# EXCERPT PROVIDED
Skip to content

Activist Ida B. Wells-Barnett Becomes The First Black Woman To Have A Monument In Chicago

Activist Ida B. Wells-Barnett Becomes The First Black Woman To Have A Monument In Chicago

She is cemented in history!

Civil rights activist, educator, and pioneering journalist, Ida B. Wells-Barnett, had a monument dedicated in her honor in Chicago last Wednesday. It is the first monument devoted to a Black woman in the city's history. Her great-granddaughter, Michelle Duster, has been working on getting her great-grandmother honored for more than a decade following the destruction of the Ida B. Wells homes in Chicago in 2008.

The Light of Truth Ida B. Wells National Monument was created by Black Chicago artist and sculptor Richard Hunt, and dedicated to the South Side neighborhood where Wells-Barnett lived. The bronze sculpture features her likeness with a flame on top of bronze columns with one of her famous quotes: "The way to right wrongs is to turn the light of truth upon them."

"Most people still don't know what she did," Daniel Duster, great-grandson of Wells-Barnett, told reporters. "And so the fact that Chicago has decided to honor her, and it's been 13 years in the making, I have a feeling of joy, excitement, appreciation, and humbleness."

Photo Credit: Antonio Perez/Chicago Tribune via AP

Michelle told reporters that traditional statues of Wells-Barnett were considered, but she and those involved in the project wanted something interpretive, which she said projects Wells-Barnett better than the literal. 

A fundraising campaign financed the monument to Wells-Barnett that her great-granddaughter has been leading over the years. She tweeted that journalist Nikole Hannah-Jones, and abolitionist, Mariame Kaba, helped bolster the fundraising efforts.

# WHAT TO WORK ON
**1)** Reproduce a passage of the monument article, beginning at the words "A fundraising campaign" and stopping after "the fundraising efforts.".
**2)** Answer these questions from the monument article.
(a) Who created the monument?
(b) In what year were the Ida B. Wells homes in Chicago destroyed?
(c) According to Daniel Duster, how many years had the honor been in the making?
This work does not use the material after the monument article.

# INFORMATION SUPPLIED
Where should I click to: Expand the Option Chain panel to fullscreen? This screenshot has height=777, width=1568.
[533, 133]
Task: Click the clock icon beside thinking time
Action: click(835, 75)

# RESULTS IN ORDER
**1)**
A fundraising campaign financed the monument to Wells-Barnett that her great-granddaughter has been leading over the years. She tweeted that journalist Nikole Hannah-Jones, and abolitionist, Mariame Kaba, helped bolster the fundraising efforts.

**2)**
(a) Richard Hunt, a Black Chicago artist and sculptor
(b) 2008
(c) 13 years